## TASK STATEMENT:
Give the data again exactly as it appears.
DATASET RECORDS Start Marker
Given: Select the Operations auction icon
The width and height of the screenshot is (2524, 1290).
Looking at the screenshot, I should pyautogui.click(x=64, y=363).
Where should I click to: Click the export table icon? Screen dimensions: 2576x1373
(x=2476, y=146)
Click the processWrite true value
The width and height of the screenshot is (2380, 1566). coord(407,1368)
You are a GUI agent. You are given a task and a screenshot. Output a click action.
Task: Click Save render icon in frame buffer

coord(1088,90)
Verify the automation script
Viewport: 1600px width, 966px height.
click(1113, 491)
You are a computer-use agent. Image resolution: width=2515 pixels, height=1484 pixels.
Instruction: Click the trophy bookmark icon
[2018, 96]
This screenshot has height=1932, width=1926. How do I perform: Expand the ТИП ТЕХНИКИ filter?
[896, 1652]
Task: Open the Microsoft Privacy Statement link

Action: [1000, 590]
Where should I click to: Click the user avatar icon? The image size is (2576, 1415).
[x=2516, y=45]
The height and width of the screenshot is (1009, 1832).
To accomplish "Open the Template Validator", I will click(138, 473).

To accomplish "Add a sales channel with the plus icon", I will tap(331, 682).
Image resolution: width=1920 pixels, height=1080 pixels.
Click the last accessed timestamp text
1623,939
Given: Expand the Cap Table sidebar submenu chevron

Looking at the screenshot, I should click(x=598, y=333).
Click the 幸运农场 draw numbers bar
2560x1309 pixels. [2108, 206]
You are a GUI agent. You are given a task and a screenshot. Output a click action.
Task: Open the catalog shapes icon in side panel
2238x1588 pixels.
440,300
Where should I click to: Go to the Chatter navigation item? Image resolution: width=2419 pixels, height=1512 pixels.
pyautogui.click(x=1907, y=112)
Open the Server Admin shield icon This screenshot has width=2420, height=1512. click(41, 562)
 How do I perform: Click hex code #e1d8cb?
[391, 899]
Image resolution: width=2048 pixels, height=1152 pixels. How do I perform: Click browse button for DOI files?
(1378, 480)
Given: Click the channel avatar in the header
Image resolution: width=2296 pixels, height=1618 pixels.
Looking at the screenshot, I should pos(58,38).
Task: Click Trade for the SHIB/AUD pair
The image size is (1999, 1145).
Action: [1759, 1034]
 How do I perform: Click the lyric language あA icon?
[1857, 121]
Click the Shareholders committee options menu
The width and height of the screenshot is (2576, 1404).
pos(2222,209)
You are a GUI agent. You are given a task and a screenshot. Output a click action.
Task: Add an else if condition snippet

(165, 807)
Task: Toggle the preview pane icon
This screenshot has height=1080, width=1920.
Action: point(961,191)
DATASET RECORDS End Marker
## ANSWER BOX:
Given: Select the Operations auction icon
The width and height of the screenshot is (2524, 1290).
Looking at the screenshot, I should pyautogui.click(x=64, y=363).
Where should I click to: Click the export table icon? Screen dimensions: 2576x1373
(x=2476, y=146)
Click the processWrite true value
The width and height of the screenshot is (2380, 1566). coord(407,1368)
You are a GUI agent. You are given a task and a screenshot. Output a click action.
Task: Click Save render icon in frame buffer

coord(1088,90)
Verify the automation script
Viewport: 1600px width, 966px height.
click(1113, 491)
You are a computer-use agent. Image resolution: width=2515 pixels, height=1484 pixels.
Instruction: Click the trophy bookmark icon
[2018, 96]
This screenshot has height=1932, width=1926. How do I perform: Expand the ТИП ТЕХНИКИ filter?
[896, 1652]
Task: Open the Microsoft Privacy Statement link

Action: [1000, 590]
Where should I click to: Click the user avatar icon? The image size is (2576, 1415).
[x=2516, y=45]
The height and width of the screenshot is (1009, 1832).
To accomplish "Open the Template Validator", I will click(138, 473).

To accomplish "Add a sales channel with the plus icon", I will tap(331, 682).
Image resolution: width=1920 pixels, height=1080 pixels.
Click the last accessed timestamp text
1623,939
Given: Expand the Cap Table sidebar submenu chevron

Looking at the screenshot, I should click(x=598, y=333).
Click the 幸运农场 draw numbers bar
2560x1309 pixels. [2108, 206]
You are a GUI agent. You are given a task and a screenshot. Output a click action.
Task: Open the catalog shapes icon in side panel
2238x1588 pixels.
440,300
Where should I click to: Go to the Chatter navigation item? Image resolution: width=2419 pixels, height=1512 pixels.
pyautogui.click(x=1907, y=112)
Open the Server Admin shield icon This screenshot has width=2420, height=1512. click(41, 562)
 How do I perform: Click hex code #e1d8cb?
[391, 899]
Image resolution: width=2048 pixels, height=1152 pixels. How do I perform: Click browse button for DOI files?
(1378, 480)
Given: Click the channel avatar in the header
Image resolution: width=2296 pixels, height=1618 pixels.
Looking at the screenshot, I should pos(58,38).
Task: Click Trade for the SHIB/AUD pair
The image size is (1999, 1145).
Action: [1759, 1034]
 How do I perform: Click the lyric language あA icon?
[1857, 121]
Click the Shareholders committee options menu
The width and height of the screenshot is (2576, 1404).
pos(2222,209)
You are a GUI agent. You are given a task and a screenshot. Output a click action.
Task: Add an else if condition snippet

(165, 807)
Task: Toggle the preview pane icon
This screenshot has height=1080, width=1920.
Action: point(961,191)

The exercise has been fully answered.